Yet, it is still faster than not doing nothing, or calling into the GPU, on workloads where the bus traffic takes the majority of execution time.

▲ fooker 3 hours ago | parent [-]

The comparison is often just plain old linear code.

For example, one simd instruction vs multiple arithmetic instructions.

  x1 += y1
  x2 += y2
  x3 += y3
  x4 += y4

We have fifty years of CPU design optimizing for this. More often than not, you'll find this works better than vector instructions in practice.

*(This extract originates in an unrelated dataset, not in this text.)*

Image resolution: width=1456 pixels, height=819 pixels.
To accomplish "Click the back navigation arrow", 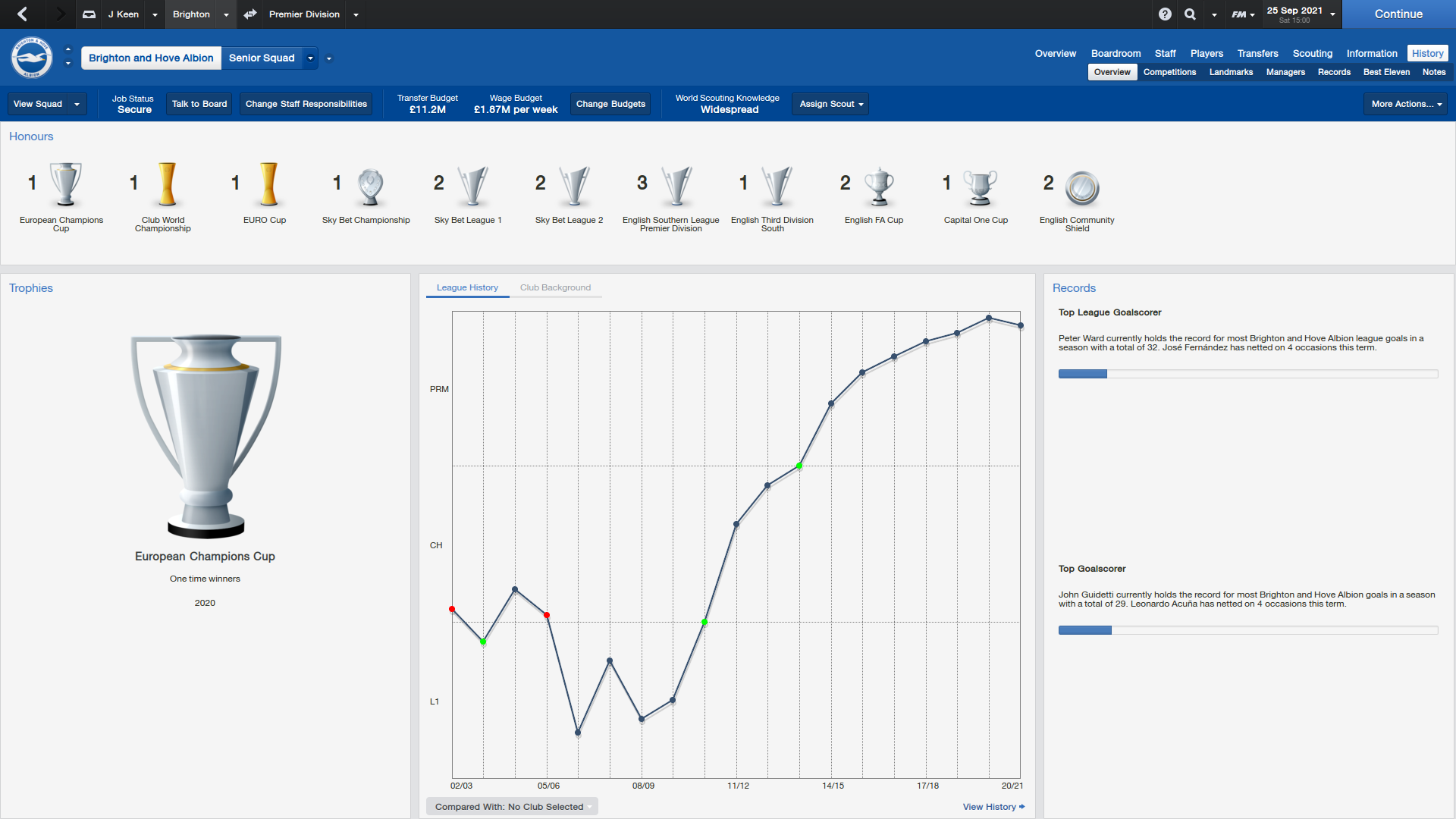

The concept behind vector instructions is great, and it starts to work out for larger widths like 512 bits. But it's extremely tricky to take advantage of that much SIMD with a compiler or manually.

▲

pjmlp 3 hours ago | parent [-]

Yet there are gains of doing e.g. string searches with SIMD, which you naturally aren't going to do in CUDA.

	▲	fooker 3 hours ago \| parent [-]
		For sure, it makes sense for nice well defined problems that execute in isolation. Think of the situation where the string search is running on a system that has hyper threading and a bunch of cores, and a normal amount of memory bandwidth. It'll be faster, but at the same time make everything else worse if you overuse vector instructions. (also cherry on top: some modern CPUs automagically lower the clock when they encounter vector instructions!!!)